Work instruction.
Two lines in the data below mark the range: the one with "Image resolution: width=433" and the one with "Given: Click the red S extension icon". Return both, along with every line between them, exactly.

Provided records.
┌────────

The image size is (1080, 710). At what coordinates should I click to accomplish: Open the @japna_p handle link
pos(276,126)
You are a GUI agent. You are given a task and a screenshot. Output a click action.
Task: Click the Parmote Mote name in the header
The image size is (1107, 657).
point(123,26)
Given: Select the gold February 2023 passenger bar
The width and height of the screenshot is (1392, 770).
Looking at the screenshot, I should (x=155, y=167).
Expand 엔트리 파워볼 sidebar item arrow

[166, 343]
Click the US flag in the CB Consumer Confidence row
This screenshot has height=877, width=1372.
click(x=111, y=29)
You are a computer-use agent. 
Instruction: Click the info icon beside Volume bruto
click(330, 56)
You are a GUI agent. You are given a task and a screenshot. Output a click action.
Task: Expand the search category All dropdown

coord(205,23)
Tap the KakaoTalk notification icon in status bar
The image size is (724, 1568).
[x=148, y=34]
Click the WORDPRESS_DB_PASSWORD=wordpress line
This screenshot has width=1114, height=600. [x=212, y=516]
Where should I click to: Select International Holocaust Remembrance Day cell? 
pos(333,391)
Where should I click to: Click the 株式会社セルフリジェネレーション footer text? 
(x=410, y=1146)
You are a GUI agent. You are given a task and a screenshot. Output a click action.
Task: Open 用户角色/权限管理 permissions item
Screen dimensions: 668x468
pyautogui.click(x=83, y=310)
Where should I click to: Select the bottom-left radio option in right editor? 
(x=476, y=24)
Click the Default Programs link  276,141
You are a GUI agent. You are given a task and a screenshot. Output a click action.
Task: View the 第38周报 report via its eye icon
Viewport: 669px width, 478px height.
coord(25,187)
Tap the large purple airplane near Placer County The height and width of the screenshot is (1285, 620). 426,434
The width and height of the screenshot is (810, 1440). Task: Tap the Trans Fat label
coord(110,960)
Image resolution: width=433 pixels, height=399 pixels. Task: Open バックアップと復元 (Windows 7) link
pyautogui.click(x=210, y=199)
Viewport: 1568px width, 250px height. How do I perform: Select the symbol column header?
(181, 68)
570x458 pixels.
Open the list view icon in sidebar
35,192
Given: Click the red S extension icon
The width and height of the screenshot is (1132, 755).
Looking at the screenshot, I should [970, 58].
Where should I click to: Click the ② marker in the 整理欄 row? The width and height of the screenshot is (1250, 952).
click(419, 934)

└────────

Solution for this problem.
Image resolution: width=433 pixels, height=399 pixels. Task: Open バックアップと復元 (Windows 7) link
pyautogui.click(x=210, y=199)
Viewport: 1568px width, 250px height. How do I perform: Select the symbol column header?
(181, 68)
570x458 pixels.
Open the list view icon in sidebar
35,192
Given: Click the red S extension icon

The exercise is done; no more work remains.